### TEXT SECTION

▼▼▼

The different types of research are needed because they answer different types of question. How effective each type of mask is will depend on the type of material (tested with the simulated sneeze) and the way that people wear them (tested by the imaging of people wearing masks). While the computer modelling suggests what may happen in more ‘real life’ environments such as being outdoors with a gentle wind blowing.

In terms of the initial question about the damp masks, it turns out that the fact that the fibres in the mask swell with the water does indeed help reduce the droplet transmission through the mask material. But the authors caution that if the mask is worn for a longer period of time, the damp mask may get saturated with virus loaded droplets and so the mask would need to be changed (and refreshed with fresh water) frequently in order for it to be effective against transmission of the virus loaded droplets. (It’s also noteworthy that the effect of the damp mask was only tested for one mask type that may not be typical of what the general public wears). However, for most of us it would not be practical anyway to wear a damp mask. Moreover, if we were having to change the mask frequently, it may not be helpful for us at all. But the good news is that the imaging studies show that we don’t have to do either.

A fantastic report in Scientific Advances showed two things. First, that most masks that we wear properly give a significant benefit for the people around us. And secondly, they provided an experimental set up that can easily and relatively cheaply be replicated by people with a little technical knowledge and a mobile phone. However, given that ‘relatively cheaply’ still means about $200, I’ll take their results instead, if you don’t mind spending the money on a laser and some lenses (or happen to have some lying around), please do let me know how you get on.

Press Room coffee Twickenham
Another paper filter, this time at the Press Room, Twickenham. When we add water to a (dry) paper filter, the fibres within it swell and expand making it a better filter. Would the same happen with masks?

▲▲▲

### REQUIRED ACTION 1
In the mask text, roughly how much does the experimental setup from the Scientific Advances report cost?
### REQUIRED ACTION 2
Rewrite the mask text from "A fantastic report" to "you get on.", replacing "fantastic" with "remarkable".

### INFORMATION SUPPLIED
▼▼▼

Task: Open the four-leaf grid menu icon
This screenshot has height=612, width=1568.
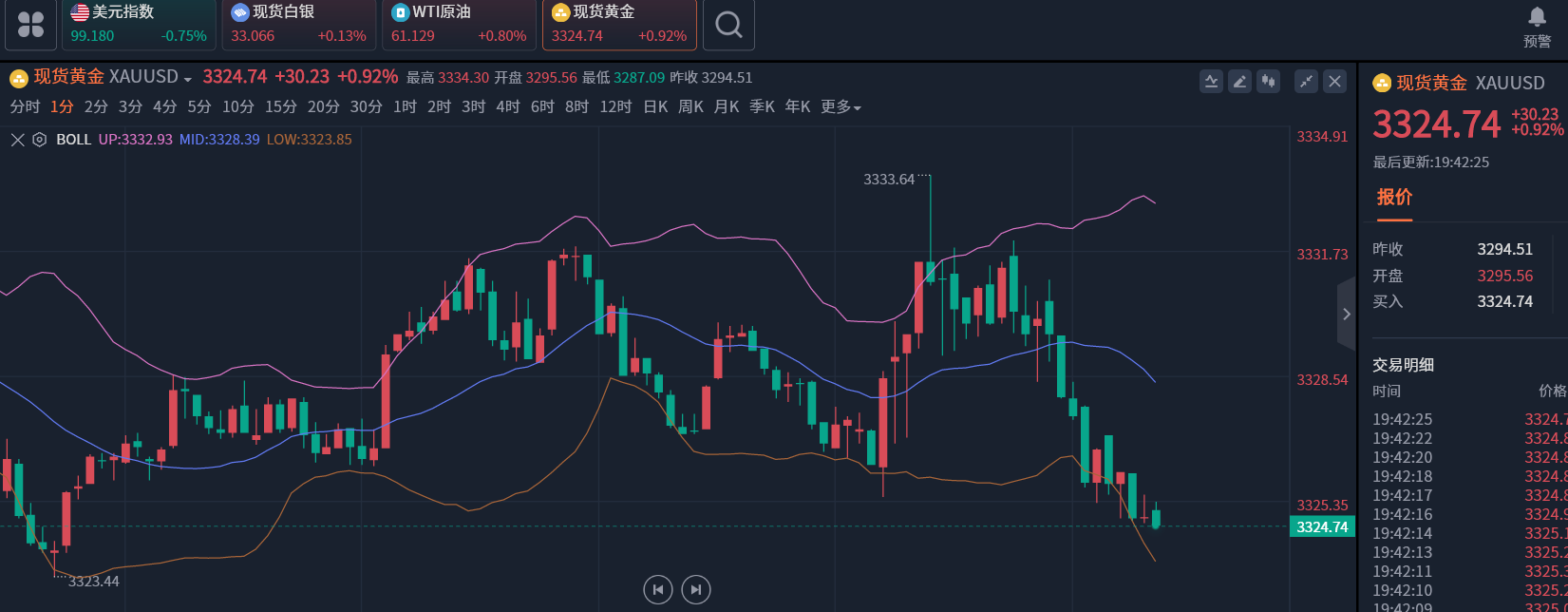Action: [x=30, y=25]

▲▲▲

### RESPONSE AREA 1
About $200.

### RESPONSE AREA 2
A remarkable report in Scientific Advances showed two things. First, that most masks that we wear properly give a significant benefit for the people around us. And secondly, they provided an experimental set up that can easily and relatively cheaply be replicated by people with a little technical knowledge and a mobile phone. However, given that ‘relatively cheaply’ still means about $200, I’ll take their results instead, if you don’t mind spending the money on a laser and some lenses (or happen to have some lying around), please do let me know how you get on.